■ **Task details**: Retype, exactly as written, every line from the one containing "At what coordinates should I click to accomplish: Launch" through the last line of the records below, both included; skip the pictures.

[Collected data]
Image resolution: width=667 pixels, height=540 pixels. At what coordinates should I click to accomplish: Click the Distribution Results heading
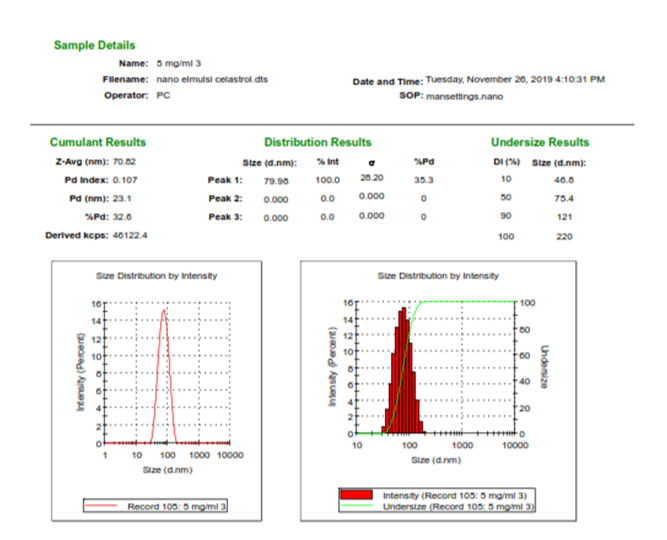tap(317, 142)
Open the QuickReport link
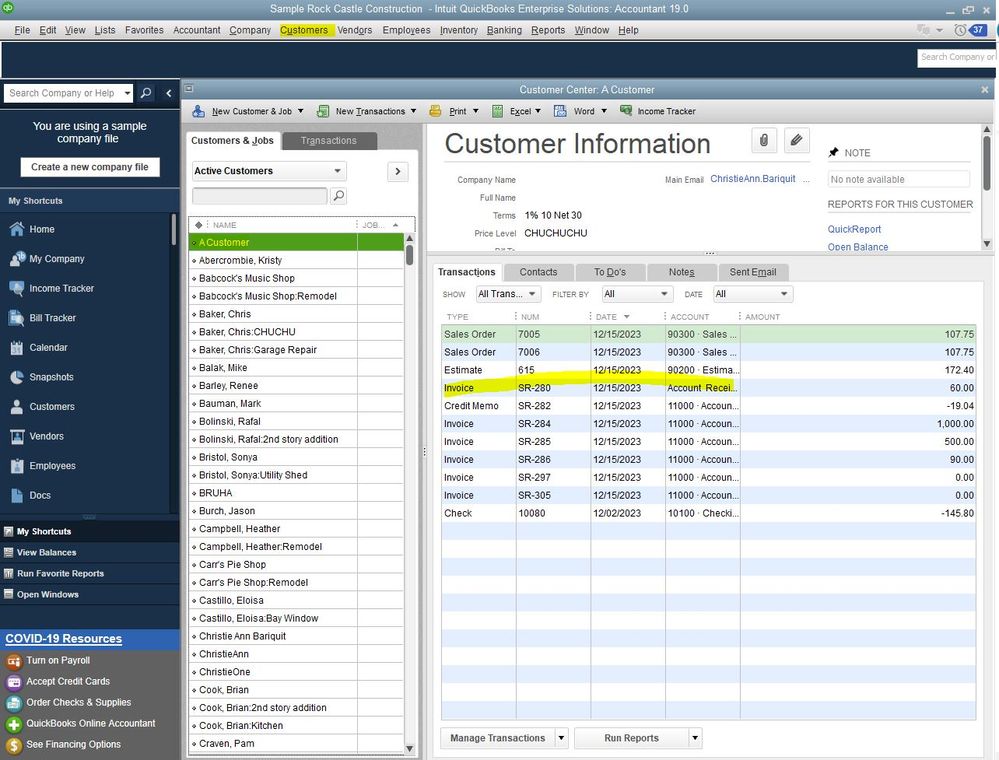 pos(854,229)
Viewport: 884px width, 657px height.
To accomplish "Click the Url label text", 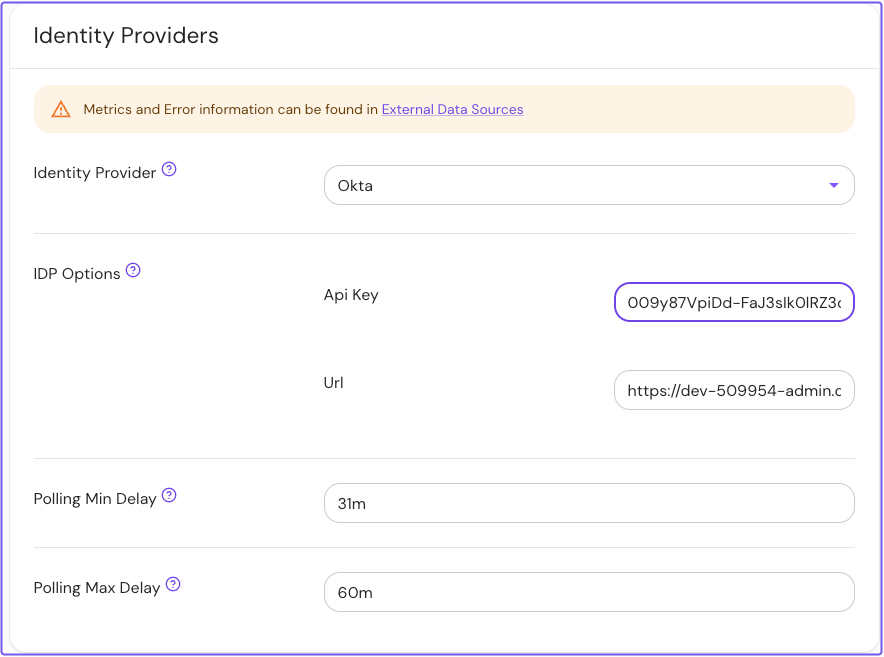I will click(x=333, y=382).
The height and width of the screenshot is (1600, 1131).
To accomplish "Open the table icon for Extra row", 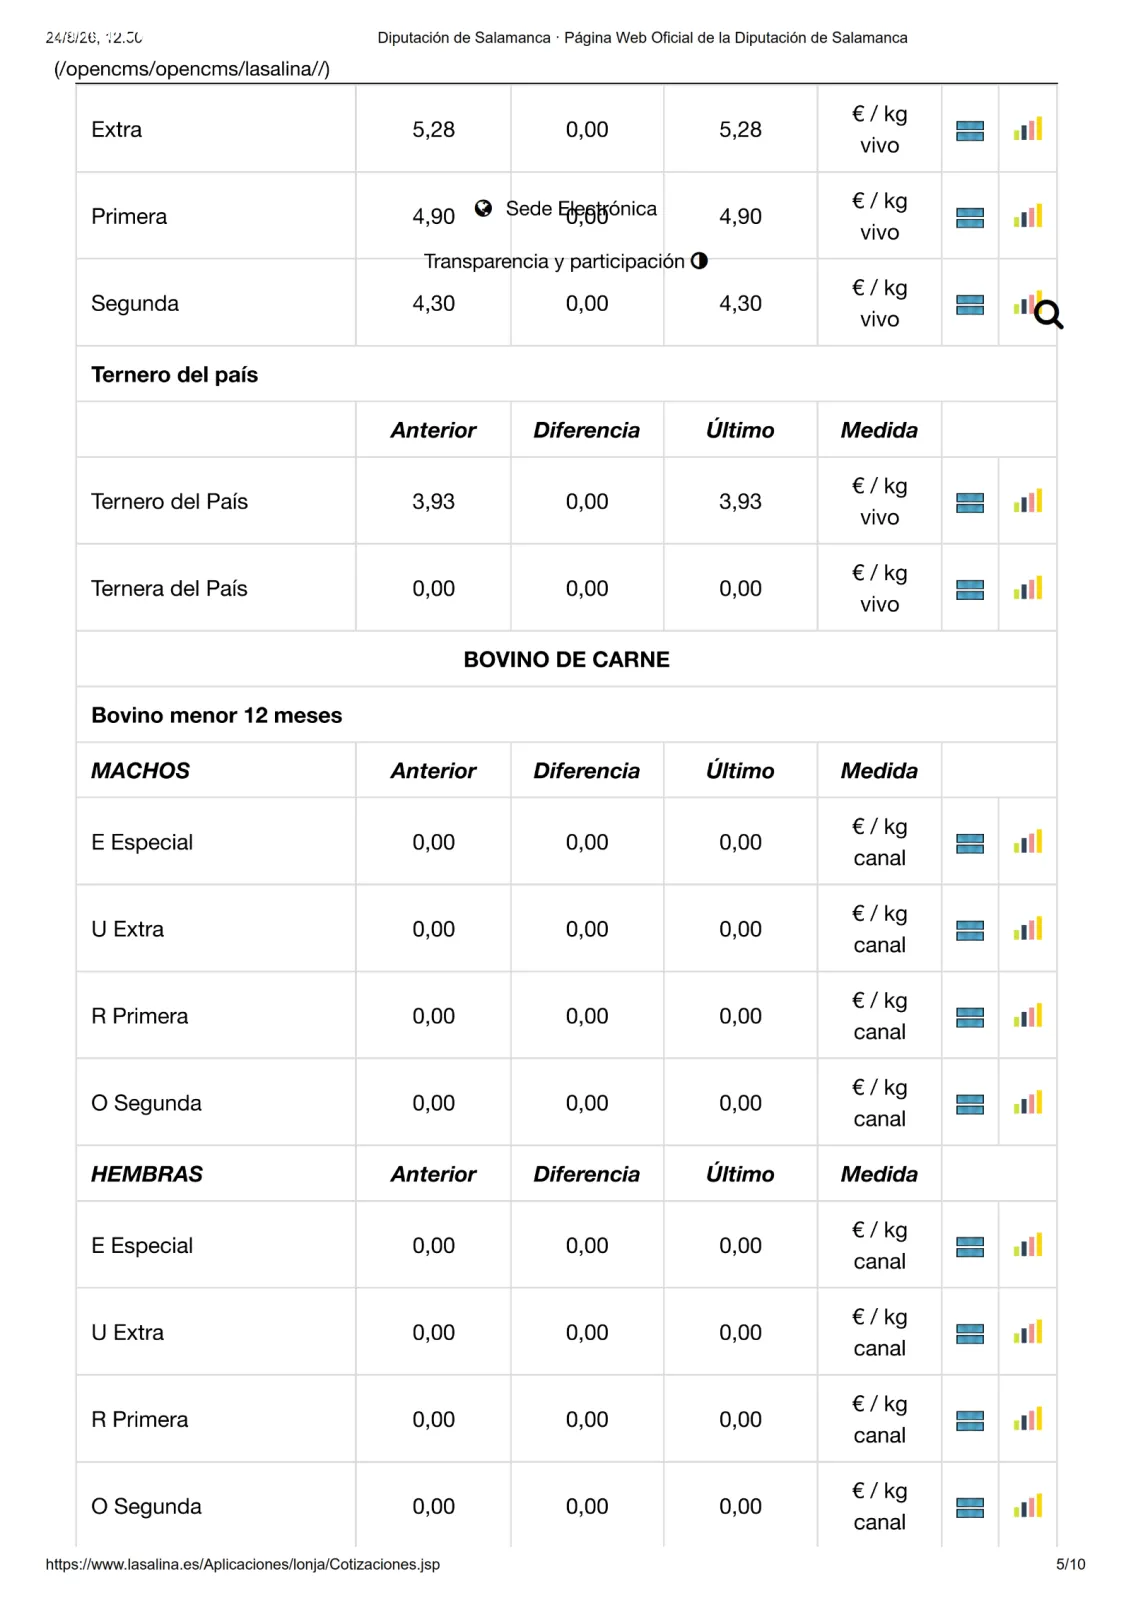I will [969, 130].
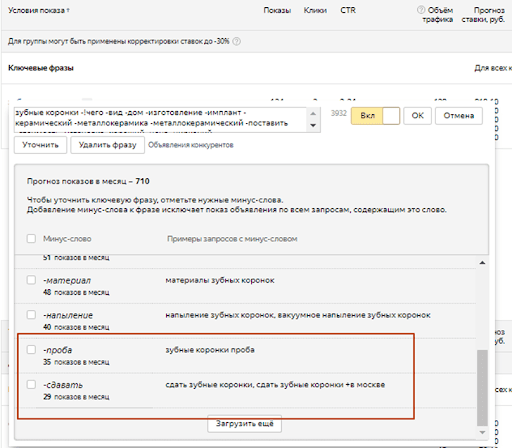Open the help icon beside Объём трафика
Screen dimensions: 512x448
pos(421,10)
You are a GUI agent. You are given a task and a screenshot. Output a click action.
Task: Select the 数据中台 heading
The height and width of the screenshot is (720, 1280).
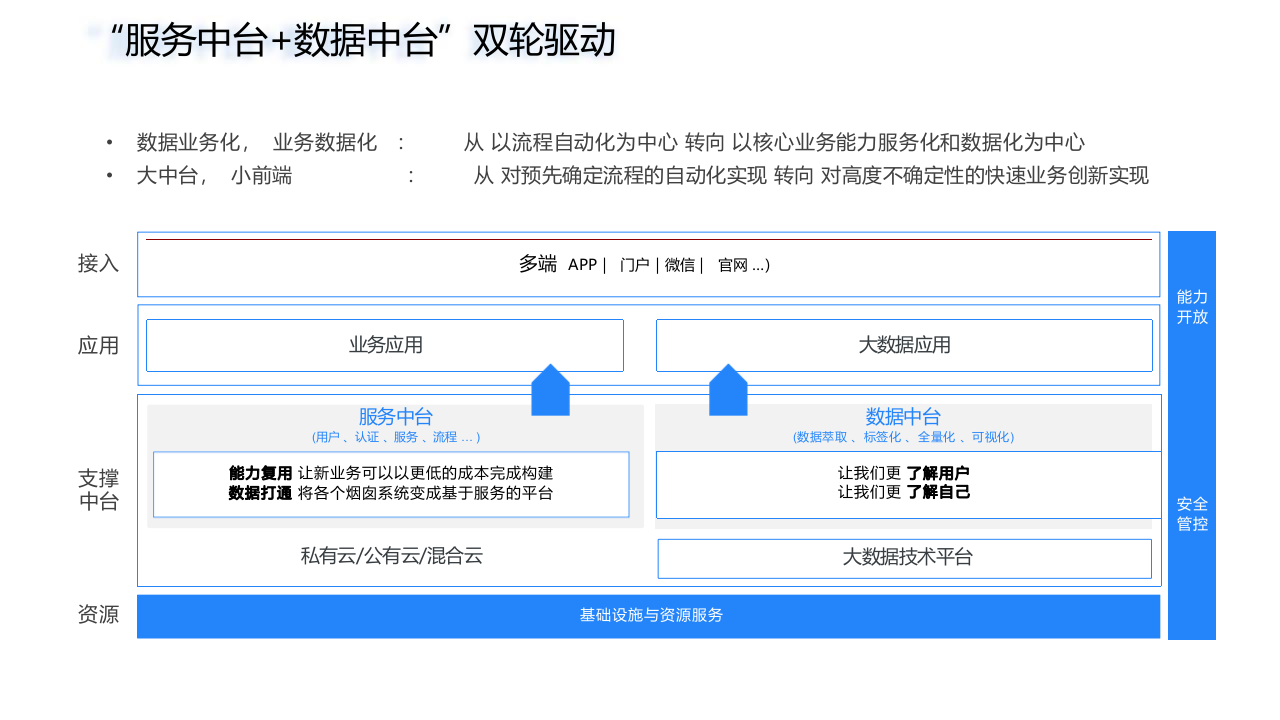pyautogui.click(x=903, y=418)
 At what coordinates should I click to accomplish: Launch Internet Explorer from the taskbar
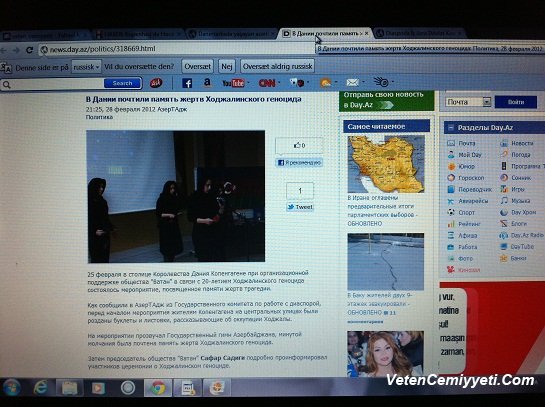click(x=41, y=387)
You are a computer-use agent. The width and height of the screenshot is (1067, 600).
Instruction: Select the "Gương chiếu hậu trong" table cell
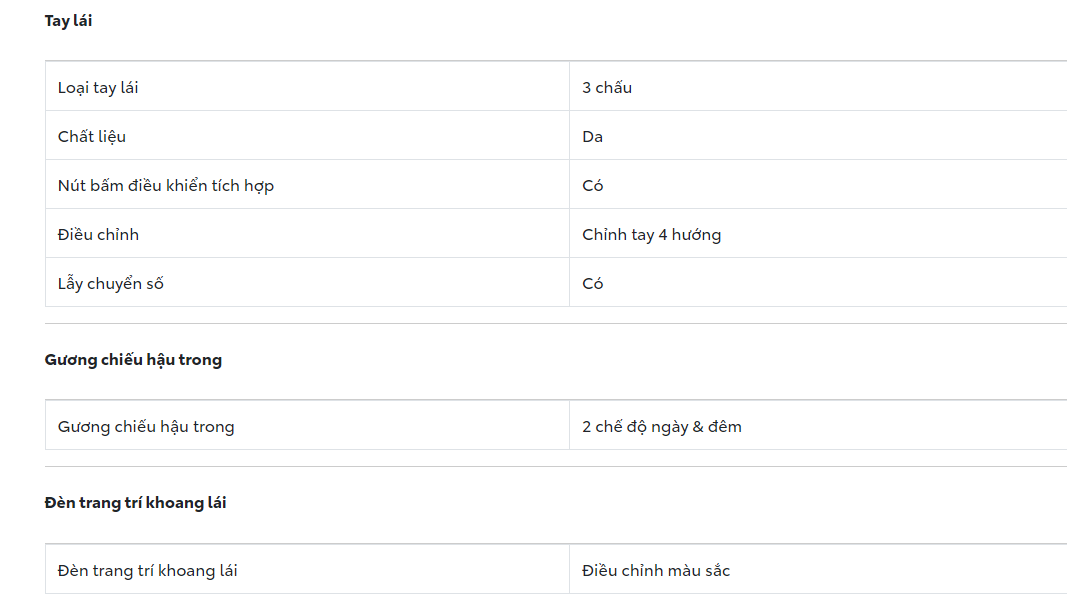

■ **Response**:
 At what coordinates should I click to accomplish: Launch Internet Explorer from the taskbar
click(x=41, y=387)
You are a computer-use agent. The width and height of the screenshot is (1067, 600).
Instruction: Select the "Gương chiếu hậu trong" table cell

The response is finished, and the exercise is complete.